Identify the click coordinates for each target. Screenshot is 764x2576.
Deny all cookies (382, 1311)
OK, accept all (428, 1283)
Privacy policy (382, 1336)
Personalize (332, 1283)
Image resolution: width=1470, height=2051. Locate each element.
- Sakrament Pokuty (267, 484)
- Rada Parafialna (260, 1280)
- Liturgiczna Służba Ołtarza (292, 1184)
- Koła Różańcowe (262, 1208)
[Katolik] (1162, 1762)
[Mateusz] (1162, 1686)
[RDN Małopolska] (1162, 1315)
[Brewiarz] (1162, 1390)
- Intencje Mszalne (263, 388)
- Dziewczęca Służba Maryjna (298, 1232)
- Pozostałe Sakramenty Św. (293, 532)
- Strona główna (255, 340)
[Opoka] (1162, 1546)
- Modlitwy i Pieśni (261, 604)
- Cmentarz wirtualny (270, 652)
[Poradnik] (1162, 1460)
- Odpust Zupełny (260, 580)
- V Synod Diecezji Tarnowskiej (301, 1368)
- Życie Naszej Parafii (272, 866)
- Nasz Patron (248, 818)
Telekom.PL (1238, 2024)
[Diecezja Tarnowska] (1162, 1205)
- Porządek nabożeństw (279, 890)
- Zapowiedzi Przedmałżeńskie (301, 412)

▶ EXERCISE PROMPT:
Without skipping a line, retype the full listing.

▶ ANSWER:
Identify the click coordinates for each target. Screenshot is 764x2576.
Deny all cookies (382, 1311)
OK, accept all (428, 1283)
Privacy policy (382, 1336)
Personalize (332, 1283)
Image resolution: width=1470, height=2051. Locate each element.
- Sakrament Pokuty (267, 484)
- Rada Parafialna (260, 1280)
- Liturgiczna Służba Ołtarza (292, 1184)
- Koła Różańcowe (262, 1208)
[Katolik] (1162, 1762)
[Mateusz] (1162, 1686)
[RDN Małopolska] (1162, 1315)
[Brewiarz] (1162, 1390)
- Intencje Mszalne (263, 388)
- Dziewczęca Służba Maryjna (298, 1232)
- Pozostałe Sakramenty Św. (293, 532)
- Strona główna (255, 340)
[Opoka] (1162, 1546)
- Modlitwy i Pieśni (261, 604)
- Cmentarz wirtualny (270, 652)
[Poradnik] (1162, 1460)
- Odpust Zupełny (260, 580)
- V Synod Diecezji Tarnowskiej (301, 1368)
- Życie Naszej Parafii (272, 866)
- Nasz Patron (248, 818)
Telekom.PL (1238, 2024)
[Diecezja Tarnowska] (1162, 1205)
- Porządek nabożeństw (279, 890)
- Zapowiedzi Przedmałżeńskie (301, 412)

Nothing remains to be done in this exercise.